Love, Lies, and Leitmotifs

House (1977)

House (1977) | Criterion Collection
Criterion


Time passes on, and I’m older…
sometimes I knew it’d pass me by
Lookin’ for someone I could talk to
someone to answer all the whys

– Godiego, “Yes, I Thank You

 

Nobuhiko Obayashi’s House was released in Japan in 1977 to a highly polarized reaction. In Criterion’s 2010 making-of featurette “Constructing a House,” Obayashi recalls the movie’s tremendous success with young audiences, noting “long lines [forming] at theaters of kids entirely under 15,” while industry veterans and the critical establishment “dismissed the film in absolute terms” and derided it as “the end of Japanese cinema.” A surface-level viewing of House bears out this early divisiveness; every frame and sound bursts with youthful exuberance, and the film spits in the face of established cinematic storytelling whenever it gets the chance. To the lifelong devotee of classical Japanese cinema, it was indeed sacrilegious, a mutant child born of American genre bombast, anime-style hyperkinesis, and manic psychedelia. Despite the protestations of the old guard, though, the movie was a hit, and in the ensuing decades, Obayashi’s esteem has only grown.  
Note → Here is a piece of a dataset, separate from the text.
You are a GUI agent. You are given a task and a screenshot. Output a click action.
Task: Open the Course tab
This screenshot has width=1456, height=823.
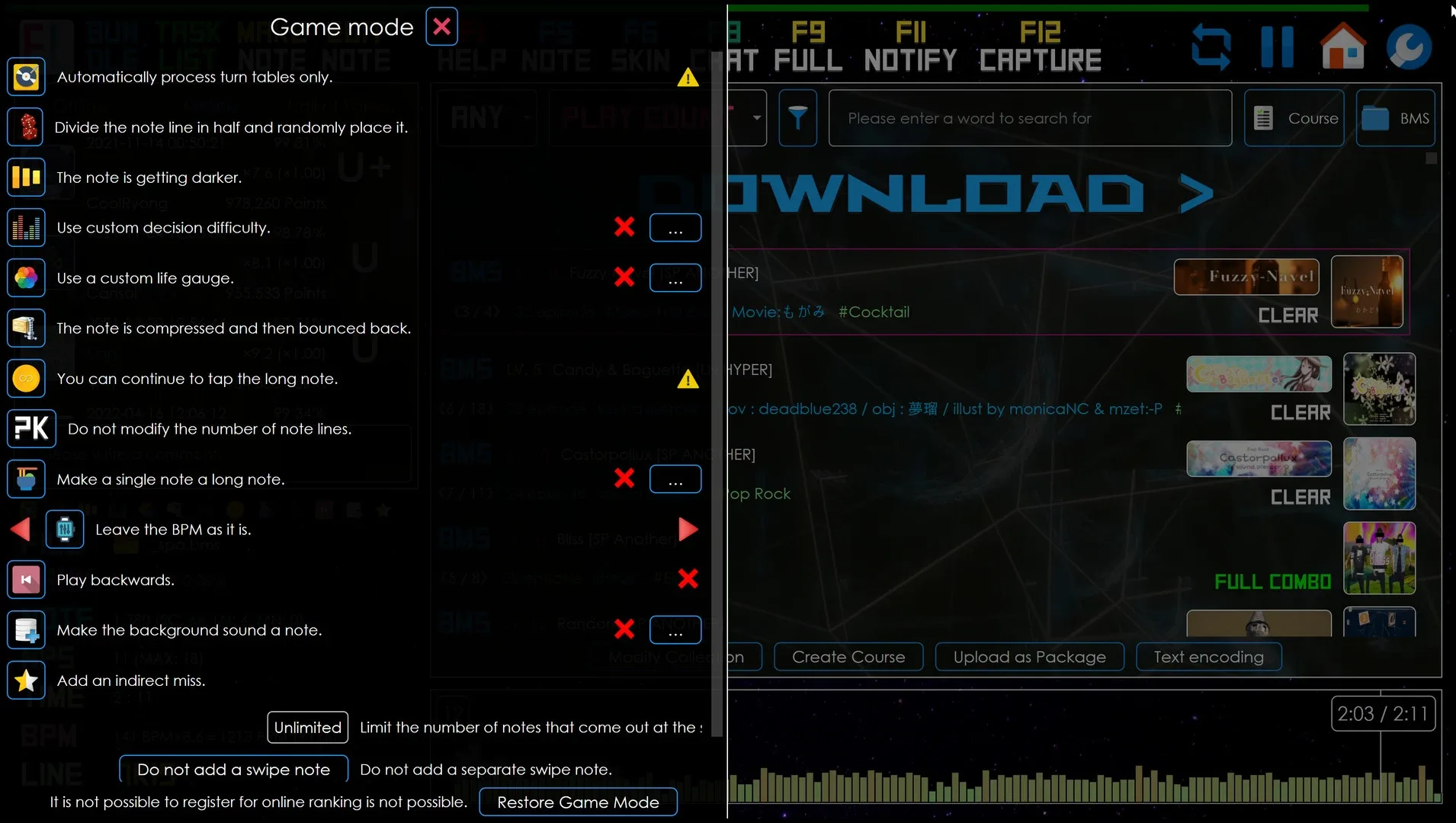(x=1294, y=118)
House tells the story of high school ingenue Gorgeous, who embarks on an ill-fated summer vacation with her six friends to her aunt’s lonely house in the countryside. Auntie, a retired piano teacher who lost her betrothed to World War II, works in tandem with the house to possess Gorgeous and systematically devour her friends, so that they might both feed on the joyous youth that the war stole from her so many years before. This simple story, relatable in theory to all ages, can be hard to make heads or tails of amidst the daunting volume and furor of Obayashi’s aesthetic choices. 

But time has allowed us a clearer perspective on Obayashi’s vision, and the young generation that so loved the film in its infancy is key to this new understanding. House is a classical gothic romance repackaged in a counterintuitive wrapper—its VFX orgy intense to near-illegibility, its sense of humor a bit puerile, and most crucially, its soundtrack a mélange of the nostalgic and the funky, the classical and the experimental. Obayashi’s collaborator Asei Kobayashi wrote the score, but Kobayashi conceded early on that he was “too old” to do justice to a firecracker like House, so the two called in 25-year-old Mickie Yoshino and his band Godiego to actually arrange the tunes. The resulting soundtrack, like the film itself, attempts to span the generation gap by putting each generation’s outlook into paradoxical dialogue.
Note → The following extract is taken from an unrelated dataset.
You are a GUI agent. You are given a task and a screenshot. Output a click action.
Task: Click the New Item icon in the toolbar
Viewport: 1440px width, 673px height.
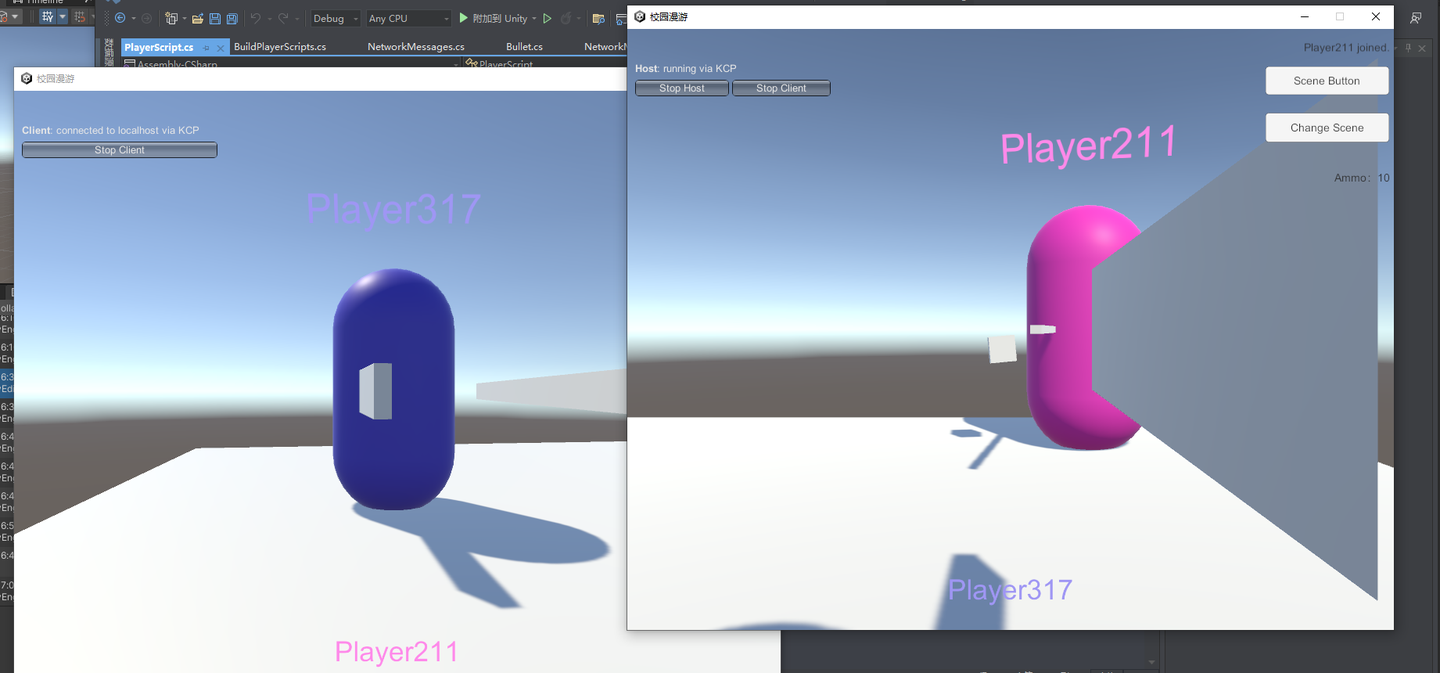pyautogui.click(x=171, y=17)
Although all of House’s music is evocative, its leitmotif is the Rosetta Stone to understanding its complex attitude toward romance, youth, and the specter of post-war Japan that looms over them. It’s initially used as a malleable, expressionistic representation of how the girls are feeling at any point in time, often warm and jovial with a strongly nostalgic character. At the halfway point, however, the leitmotif enters the film’s diegesis in the form of a music box, changing from an emotional signpost into an icon of wartime grief. Its appearance signals a turn in both the girls’ understanding of their dire circumstances and the viewer’s understanding of how House uses music to create a false sense of comfort. Through Godiego’s young hands, Obayashi inspires feelings of romantic warmth and hope as we get to know the girls, only to cast doubt on the meaning and validity of those feelings once the horrors of Auntie’s house obliterate their youthful illusions.

The leitmotif in question is a very simple one. The most-used variation in the film is 40 seconds long (the first 40 seconds of the first song on the soundtrack) and is a piano arrangement with a sweet, almost childish music-box tone. In this arrangement, the right hand alternates between two notes for all eleven bars while the left hand plays the melody in treble clef range. The notation for this passage is below:

 

Credit to Natalie Miller at MuseScore for notation.

The leitmotif’s musical simplicity grants it an immediately recognizable quality, which primes the viewer for its approximately 20 appearances in various permutations throughout the film. This creates an orienting locus of stylistic uniformity amidst the film’s immediate visual carnage. It first appears immediately after the title cards; Gorgeous is shrouded in a sheet for a photo shoot in a candle-lit, empty classroom. After the shoot, the room brightens considerably and Gorgeous starts talking with her photographer/friend Fantasy about summer vacation plans, Fantasy’s love for their teacher Mr. Togo, and a strange moment during the shoot in which Gorgeous looked like a “witch in a horror movie.” The leitmotif also brightens, and the simple piano is replaced by whimsical, energetic woodwind trills and jangly strings. Pairing the leitmotif with talk of witches and horror offers a microcosm of the film’s emotional span there in its first two minutes. Youth is on display, sweetly scored and dead center in the frame, briefly warped by ghoulish imaginings. 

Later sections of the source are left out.